Fig. 2 shows some results of the Kiel Children Profiles from the congenital deaf little boy, listed according to the various stages. At the age of 7 years and 7 months, having had the cochlear implant for 3 years and 8 months; then explantation of the CI, followed by the first fitting of the cochlear implant which had been implanted in the opposite ear a month before; then after 1 month of wearing the new CI and after 4 months of use in the opposite ear. In the bar chart, the dotted bars indicate the scores of the noise discrimination, the checkered bars the monosyllable/polysyllable discrimination, the grey bars the Mainzer speech test and, finally, the black bars the minimal pairs test. As can be seen, after an interval all scores were similar and, furthermore, better than the scores produced with the first cochlear implant.


Fig. 2. Perception scores of a congenitally deaf boy who received a CI at the age of 3 years and 10 months on the right ear which was explanted at 7 years and 7 months and got a new CI on the left ear at 7 years and 9 months.

5. Discussion

Contrary to our fears and general opinion that an auditory pathway which has been unexploited for more than 7 years and 10 months would not function as well as a normally used auditory pathway [1, 2, 3, 4, 5, 6] and that late Cochlear implantation would produce inferior results to those in early implantation, the results were different. After a small interval of stagnation, the boy fortunately did very well and had even better scores in the profile than before.

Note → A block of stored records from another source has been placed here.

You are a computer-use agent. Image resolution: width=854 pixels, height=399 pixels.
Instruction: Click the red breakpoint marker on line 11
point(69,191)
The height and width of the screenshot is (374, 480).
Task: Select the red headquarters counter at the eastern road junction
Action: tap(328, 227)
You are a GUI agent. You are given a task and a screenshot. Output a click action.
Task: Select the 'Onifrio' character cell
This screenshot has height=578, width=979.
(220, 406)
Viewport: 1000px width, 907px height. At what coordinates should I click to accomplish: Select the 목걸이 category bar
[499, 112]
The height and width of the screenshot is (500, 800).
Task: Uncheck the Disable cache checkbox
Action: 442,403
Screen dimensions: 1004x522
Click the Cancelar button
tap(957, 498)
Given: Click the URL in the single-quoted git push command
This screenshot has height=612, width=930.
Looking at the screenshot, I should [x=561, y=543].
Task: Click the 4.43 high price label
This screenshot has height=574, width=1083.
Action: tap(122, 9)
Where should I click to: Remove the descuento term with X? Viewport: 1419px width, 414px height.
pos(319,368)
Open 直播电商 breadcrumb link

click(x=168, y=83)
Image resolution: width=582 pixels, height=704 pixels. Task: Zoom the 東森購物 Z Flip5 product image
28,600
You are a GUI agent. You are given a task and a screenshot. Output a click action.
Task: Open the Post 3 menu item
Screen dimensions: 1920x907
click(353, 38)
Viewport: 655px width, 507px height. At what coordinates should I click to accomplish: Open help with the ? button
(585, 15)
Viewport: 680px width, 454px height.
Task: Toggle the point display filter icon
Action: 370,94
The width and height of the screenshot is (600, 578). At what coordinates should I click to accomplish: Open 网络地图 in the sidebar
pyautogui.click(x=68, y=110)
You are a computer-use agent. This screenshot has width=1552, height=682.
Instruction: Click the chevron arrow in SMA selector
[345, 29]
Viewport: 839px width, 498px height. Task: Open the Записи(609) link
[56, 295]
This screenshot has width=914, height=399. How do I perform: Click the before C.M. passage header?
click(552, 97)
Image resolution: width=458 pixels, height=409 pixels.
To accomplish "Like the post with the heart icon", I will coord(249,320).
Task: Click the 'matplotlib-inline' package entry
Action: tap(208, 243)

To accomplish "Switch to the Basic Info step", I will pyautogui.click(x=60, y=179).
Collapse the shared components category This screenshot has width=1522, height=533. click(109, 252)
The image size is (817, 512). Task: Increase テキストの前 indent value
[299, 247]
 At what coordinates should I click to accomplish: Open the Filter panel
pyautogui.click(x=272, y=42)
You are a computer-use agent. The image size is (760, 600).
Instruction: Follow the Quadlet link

Of course, we have to bear in mind that the child did not have a deprivation of the total auditory system in this case because of the supply with a CI at the age of 3 years. However, as animal studies [1, 3, 4, 5] show, there are discrete adverse differentiations and modulations in the central auditory pathways which could cause disturbances of the nonsupplied pathway followed by decreased speech perception.

Of course, we took into account that the upgraded cochlear implant in comparison to the explanted cochlear implant model may get better results, but in our opinion, this does not explain the good results.

Another thought is that we possibly do not have to worry that much about the decision on which side we want to implant.

6. Conclusion

In our opinion, this report may indicate that, if there is only one ear supplied with a cochlear implant at the ideal age of implantation [2, 13, 14, 26, 27], which should be under 3 years, there is no absolute must for a cochlear implantation on both sides to prevent or avoid an totally irreversibly auditory deprivation on the otherwise not implanted auditory pathway. It may be an indication that we are not missing or losing a possible time window for the non-implanted ear in respect of a bilateral cochlear implantation, although the binaural ability must also be taken into account.